Task statement
Copy, character for character, the rows below from the line containing "At what coordinates should I click to accomplish: Select Month" up to and including the line containing "pos(120,274)".

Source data
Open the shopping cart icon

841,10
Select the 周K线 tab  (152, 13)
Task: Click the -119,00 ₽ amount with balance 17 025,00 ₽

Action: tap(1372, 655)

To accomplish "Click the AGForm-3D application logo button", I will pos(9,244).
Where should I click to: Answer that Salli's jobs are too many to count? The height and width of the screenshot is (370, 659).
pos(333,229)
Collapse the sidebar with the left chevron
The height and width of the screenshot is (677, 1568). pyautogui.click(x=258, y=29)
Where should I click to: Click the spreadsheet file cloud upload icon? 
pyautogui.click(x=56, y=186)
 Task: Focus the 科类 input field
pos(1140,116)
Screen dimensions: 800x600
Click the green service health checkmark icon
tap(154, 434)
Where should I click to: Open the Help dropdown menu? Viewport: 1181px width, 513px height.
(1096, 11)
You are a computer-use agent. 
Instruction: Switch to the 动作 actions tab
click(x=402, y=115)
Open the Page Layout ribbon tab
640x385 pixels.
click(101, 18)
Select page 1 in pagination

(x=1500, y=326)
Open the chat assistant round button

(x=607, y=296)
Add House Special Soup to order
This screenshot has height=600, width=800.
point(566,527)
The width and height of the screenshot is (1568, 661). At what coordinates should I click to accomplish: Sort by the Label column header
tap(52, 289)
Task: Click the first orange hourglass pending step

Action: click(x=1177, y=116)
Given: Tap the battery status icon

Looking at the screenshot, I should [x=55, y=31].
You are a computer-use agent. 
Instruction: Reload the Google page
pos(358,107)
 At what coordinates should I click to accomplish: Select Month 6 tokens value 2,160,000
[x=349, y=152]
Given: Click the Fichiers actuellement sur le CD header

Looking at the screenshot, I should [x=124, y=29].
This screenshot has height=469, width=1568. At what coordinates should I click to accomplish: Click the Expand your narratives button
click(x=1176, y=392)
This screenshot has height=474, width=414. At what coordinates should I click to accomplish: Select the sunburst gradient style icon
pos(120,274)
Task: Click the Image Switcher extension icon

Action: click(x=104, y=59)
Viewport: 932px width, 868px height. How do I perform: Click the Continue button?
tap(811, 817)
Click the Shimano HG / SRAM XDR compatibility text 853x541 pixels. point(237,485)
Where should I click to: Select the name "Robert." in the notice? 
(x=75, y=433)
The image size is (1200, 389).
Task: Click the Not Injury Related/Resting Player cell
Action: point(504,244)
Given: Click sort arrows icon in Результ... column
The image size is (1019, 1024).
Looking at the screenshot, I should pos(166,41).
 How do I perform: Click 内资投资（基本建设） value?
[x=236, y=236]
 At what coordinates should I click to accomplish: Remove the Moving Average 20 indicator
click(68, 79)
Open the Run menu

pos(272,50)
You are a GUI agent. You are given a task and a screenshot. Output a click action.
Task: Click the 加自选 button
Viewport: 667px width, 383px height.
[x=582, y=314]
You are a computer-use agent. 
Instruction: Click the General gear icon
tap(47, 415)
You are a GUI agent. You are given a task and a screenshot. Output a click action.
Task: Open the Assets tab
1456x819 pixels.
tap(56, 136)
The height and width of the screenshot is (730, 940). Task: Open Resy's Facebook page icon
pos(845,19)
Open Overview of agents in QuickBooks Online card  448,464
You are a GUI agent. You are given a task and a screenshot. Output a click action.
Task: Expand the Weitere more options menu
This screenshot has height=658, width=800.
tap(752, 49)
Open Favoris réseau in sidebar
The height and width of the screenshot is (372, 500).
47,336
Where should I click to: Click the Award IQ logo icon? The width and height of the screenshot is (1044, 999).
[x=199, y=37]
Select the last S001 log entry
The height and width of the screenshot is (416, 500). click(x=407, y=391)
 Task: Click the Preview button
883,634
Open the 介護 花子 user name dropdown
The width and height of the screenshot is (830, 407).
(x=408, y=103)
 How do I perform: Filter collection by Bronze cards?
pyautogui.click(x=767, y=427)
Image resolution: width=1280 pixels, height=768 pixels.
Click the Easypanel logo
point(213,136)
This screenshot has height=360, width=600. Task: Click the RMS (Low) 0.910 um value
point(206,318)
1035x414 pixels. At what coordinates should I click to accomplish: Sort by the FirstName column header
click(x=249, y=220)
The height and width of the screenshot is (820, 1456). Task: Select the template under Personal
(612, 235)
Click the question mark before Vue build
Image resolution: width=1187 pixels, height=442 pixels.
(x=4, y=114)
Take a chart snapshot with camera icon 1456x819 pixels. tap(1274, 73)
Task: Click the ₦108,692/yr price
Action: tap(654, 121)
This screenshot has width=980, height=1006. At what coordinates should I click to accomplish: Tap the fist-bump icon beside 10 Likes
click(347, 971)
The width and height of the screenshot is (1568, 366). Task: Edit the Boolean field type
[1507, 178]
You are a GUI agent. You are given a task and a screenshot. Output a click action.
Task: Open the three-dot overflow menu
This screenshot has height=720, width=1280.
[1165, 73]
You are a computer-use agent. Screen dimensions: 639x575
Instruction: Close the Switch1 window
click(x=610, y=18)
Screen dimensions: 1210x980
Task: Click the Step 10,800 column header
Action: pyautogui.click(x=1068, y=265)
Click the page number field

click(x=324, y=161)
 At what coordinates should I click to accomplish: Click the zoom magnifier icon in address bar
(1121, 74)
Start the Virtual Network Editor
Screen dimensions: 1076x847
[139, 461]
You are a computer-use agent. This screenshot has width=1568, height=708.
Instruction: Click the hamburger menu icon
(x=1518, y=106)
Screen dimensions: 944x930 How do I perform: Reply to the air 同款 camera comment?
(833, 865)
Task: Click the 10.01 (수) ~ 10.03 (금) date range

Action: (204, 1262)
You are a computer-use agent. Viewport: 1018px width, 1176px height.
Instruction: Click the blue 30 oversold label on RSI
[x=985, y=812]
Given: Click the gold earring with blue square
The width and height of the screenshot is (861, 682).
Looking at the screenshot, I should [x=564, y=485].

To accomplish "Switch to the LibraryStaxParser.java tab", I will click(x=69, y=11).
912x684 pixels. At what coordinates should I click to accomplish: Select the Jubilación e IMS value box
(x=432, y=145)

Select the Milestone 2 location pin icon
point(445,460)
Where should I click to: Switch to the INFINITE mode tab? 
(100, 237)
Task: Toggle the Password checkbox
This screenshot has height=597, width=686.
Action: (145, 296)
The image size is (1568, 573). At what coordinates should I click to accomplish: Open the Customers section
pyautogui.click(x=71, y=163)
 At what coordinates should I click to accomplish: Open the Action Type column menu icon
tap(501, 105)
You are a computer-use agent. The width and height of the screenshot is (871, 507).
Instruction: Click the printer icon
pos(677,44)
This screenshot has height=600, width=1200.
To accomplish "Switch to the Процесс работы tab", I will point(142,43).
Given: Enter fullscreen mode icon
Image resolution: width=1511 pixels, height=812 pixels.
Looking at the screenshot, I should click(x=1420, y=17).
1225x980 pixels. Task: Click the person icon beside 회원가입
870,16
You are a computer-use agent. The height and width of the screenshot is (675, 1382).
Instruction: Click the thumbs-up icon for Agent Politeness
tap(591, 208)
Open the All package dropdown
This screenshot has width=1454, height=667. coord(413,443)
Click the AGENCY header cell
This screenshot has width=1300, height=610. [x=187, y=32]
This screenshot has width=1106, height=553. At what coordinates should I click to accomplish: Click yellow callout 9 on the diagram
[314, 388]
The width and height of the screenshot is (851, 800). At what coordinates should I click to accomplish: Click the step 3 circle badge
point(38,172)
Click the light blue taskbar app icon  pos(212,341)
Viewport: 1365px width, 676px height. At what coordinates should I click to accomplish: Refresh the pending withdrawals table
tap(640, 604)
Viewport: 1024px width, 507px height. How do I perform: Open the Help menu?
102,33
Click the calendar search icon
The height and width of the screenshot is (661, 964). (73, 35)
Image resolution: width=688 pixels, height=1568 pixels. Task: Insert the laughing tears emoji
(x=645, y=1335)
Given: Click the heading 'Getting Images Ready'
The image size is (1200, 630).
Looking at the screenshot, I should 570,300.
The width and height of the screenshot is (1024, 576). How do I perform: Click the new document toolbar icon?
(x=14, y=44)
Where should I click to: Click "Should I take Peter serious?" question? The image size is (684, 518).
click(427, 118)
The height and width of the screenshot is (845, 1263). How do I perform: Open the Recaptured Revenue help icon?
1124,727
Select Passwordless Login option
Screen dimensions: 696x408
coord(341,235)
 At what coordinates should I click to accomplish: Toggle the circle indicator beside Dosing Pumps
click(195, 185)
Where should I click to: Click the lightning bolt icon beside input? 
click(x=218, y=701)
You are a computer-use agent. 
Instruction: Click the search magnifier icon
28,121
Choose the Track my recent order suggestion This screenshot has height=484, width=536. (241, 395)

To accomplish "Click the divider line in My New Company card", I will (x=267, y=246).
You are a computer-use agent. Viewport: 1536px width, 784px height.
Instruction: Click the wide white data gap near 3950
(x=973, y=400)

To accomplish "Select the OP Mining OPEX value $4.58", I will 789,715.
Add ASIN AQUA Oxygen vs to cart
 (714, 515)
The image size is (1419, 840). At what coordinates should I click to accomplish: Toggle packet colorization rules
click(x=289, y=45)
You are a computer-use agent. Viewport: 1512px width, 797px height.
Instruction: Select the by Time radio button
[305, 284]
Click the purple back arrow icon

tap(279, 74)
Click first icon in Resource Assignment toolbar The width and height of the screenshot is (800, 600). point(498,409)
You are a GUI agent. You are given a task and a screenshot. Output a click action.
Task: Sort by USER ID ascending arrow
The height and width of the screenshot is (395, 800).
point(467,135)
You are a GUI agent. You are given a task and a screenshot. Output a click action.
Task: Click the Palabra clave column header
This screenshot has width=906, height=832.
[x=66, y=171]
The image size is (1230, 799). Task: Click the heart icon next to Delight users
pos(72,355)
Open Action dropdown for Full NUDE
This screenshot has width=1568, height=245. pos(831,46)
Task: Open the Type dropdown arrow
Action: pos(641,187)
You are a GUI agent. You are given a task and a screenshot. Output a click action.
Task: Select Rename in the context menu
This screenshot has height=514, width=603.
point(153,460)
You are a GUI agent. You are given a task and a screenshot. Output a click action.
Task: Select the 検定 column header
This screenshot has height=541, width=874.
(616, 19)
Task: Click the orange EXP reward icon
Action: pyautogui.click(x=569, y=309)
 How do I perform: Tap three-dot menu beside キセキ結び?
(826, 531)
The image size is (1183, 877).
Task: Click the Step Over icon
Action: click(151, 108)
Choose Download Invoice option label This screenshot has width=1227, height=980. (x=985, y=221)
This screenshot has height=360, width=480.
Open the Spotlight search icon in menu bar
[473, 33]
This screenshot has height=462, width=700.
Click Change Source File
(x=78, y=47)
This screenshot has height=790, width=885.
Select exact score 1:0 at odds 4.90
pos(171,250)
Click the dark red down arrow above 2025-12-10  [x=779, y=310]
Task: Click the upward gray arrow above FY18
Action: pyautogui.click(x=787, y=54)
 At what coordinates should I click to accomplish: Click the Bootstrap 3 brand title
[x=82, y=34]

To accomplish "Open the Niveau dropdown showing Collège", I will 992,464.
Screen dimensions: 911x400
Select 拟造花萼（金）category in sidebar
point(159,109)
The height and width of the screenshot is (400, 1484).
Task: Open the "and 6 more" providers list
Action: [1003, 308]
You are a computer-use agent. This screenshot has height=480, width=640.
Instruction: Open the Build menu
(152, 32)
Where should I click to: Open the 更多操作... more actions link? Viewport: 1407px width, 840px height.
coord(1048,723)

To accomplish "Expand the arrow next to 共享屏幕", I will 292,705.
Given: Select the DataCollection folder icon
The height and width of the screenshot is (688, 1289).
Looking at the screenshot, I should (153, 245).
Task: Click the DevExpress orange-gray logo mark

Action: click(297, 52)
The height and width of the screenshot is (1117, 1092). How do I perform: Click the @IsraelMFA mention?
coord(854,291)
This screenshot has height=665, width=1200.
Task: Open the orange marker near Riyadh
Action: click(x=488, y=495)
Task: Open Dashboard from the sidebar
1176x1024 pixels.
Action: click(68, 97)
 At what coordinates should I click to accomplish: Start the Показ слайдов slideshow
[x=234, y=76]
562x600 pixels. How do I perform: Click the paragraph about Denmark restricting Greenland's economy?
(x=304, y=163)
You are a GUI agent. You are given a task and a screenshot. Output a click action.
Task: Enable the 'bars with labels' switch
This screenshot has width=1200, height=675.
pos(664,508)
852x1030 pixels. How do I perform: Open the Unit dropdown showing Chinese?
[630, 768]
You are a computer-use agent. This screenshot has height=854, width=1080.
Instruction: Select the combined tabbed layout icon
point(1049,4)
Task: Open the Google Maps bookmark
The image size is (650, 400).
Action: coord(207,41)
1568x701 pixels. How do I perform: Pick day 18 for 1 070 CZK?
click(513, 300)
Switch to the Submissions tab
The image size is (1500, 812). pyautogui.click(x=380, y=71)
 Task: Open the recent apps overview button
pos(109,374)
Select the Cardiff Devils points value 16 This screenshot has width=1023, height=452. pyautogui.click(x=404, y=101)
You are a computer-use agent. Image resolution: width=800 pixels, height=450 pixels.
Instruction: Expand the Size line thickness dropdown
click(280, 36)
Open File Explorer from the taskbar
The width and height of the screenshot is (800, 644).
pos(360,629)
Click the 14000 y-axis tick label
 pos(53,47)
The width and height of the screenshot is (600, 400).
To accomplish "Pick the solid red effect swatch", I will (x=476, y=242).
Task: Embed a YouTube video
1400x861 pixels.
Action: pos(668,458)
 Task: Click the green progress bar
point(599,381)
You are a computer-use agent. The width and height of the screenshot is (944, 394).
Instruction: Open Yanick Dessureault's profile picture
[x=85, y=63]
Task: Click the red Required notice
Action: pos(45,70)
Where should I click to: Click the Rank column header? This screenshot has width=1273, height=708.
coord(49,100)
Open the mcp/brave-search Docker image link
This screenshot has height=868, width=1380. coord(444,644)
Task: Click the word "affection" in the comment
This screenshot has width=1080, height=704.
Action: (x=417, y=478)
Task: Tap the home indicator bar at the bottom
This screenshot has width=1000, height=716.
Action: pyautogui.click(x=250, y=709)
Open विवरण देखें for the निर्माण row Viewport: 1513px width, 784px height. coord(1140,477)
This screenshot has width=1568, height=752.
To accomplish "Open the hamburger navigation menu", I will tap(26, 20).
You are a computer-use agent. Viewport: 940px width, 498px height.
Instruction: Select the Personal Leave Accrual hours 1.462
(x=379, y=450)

Response to this exercise
 At what coordinates should I click to accomplish: Select Month 6 tokens value 2,160,000
[x=349, y=152]
Given: Click the Fichiers actuellement sur le CD header

Looking at the screenshot, I should [x=124, y=29].
This screenshot has height=469, width=1568. At what coordinates should I click to accomplish: Click the Expand your narratives button
click(x=1176, y=392)
This screenshot has height=474, width=414. At what coordinates should I click to accomplish: Select the sunburst gradient style icon
pos(120,274)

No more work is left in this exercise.